Problem to solve → Rewrite the lines from the one containing "This screenshot has width=1300, height=760." up to and including the one containing "(x=236, y=695)", keeping every request, and shift each coordinate in the answers by adding 79 to it.

-- start of Source data --

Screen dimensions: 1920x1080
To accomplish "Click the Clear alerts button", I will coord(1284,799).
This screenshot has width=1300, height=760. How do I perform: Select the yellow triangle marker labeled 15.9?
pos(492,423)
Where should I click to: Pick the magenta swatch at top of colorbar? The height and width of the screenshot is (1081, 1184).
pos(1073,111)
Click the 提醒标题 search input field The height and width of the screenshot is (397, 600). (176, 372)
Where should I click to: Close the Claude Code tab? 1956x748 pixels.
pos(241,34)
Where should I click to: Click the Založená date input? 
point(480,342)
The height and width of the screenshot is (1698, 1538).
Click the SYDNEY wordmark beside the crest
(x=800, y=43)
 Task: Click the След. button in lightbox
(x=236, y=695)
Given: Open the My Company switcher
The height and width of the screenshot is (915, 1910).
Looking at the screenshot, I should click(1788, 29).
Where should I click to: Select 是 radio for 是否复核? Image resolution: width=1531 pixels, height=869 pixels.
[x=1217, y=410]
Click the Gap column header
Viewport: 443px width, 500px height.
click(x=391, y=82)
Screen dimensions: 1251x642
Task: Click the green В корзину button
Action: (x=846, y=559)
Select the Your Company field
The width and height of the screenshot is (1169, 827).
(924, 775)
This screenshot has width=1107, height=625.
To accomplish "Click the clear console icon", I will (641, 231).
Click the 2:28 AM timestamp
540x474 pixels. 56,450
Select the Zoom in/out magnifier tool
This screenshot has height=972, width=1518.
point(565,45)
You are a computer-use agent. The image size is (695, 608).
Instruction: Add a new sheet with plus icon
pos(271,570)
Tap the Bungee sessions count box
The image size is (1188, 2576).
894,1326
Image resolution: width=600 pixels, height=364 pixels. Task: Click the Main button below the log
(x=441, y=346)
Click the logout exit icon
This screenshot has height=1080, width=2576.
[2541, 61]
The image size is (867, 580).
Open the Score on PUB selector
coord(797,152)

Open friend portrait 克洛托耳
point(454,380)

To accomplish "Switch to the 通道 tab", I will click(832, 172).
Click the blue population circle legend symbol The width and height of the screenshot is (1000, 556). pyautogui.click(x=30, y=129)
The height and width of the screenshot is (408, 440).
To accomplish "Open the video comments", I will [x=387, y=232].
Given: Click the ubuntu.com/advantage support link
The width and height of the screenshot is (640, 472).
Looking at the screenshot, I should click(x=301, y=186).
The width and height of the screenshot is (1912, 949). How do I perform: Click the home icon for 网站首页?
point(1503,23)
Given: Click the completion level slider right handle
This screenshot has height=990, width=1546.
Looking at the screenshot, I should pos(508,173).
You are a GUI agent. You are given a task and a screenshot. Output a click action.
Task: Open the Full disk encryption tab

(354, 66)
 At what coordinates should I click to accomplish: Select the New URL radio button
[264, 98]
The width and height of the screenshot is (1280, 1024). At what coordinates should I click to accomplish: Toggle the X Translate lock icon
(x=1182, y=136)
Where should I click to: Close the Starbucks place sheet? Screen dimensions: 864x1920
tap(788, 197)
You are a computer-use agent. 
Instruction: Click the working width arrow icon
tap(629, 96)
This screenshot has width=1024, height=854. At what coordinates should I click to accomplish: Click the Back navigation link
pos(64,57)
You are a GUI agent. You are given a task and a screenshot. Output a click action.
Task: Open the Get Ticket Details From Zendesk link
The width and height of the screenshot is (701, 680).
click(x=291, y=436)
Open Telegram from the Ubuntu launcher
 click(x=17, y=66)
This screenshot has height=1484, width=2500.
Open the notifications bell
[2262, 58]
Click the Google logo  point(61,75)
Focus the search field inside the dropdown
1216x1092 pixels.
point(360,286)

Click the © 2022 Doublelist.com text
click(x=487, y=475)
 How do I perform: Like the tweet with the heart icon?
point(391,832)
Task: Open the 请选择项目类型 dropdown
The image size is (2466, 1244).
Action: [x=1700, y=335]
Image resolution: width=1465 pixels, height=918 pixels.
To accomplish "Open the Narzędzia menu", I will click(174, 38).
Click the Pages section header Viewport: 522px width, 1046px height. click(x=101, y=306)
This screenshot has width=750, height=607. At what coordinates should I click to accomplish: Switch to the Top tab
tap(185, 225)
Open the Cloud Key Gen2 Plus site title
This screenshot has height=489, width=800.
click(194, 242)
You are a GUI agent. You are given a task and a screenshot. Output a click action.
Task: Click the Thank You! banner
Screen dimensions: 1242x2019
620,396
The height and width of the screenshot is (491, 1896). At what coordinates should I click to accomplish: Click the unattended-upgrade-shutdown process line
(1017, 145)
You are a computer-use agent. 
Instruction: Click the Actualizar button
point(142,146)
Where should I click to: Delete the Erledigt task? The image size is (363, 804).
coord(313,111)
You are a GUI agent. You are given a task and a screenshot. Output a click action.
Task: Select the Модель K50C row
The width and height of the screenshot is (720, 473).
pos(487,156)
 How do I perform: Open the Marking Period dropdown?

-- end of Source data --

Full answer →
This screenshot has width=1300, height=760. How do I perform: Select the yellow triangle marker labeled 15.9?
pos(571,502)
Where should I click to: Pick the magenta swatch at top of colorbar? The height and width of the screenshot is (1081, 1184).
pos(1152,190)
Click the 提醒标题 search input field The height and width of the screenshot is (397, 600). (255, 451)
Where should I click to: Close the Claude Code tab? 1956x748 pixels.
pos(320,113)
Where should I click to: Click the Založená date input? 
point(559,421)
The height and width of the screenshot is (1698, 1538).
Click the SYDNEY wordmark beside the crest
(x=879, y=122)
 Task: Click the След. button in lightbox
(x=315, y=774)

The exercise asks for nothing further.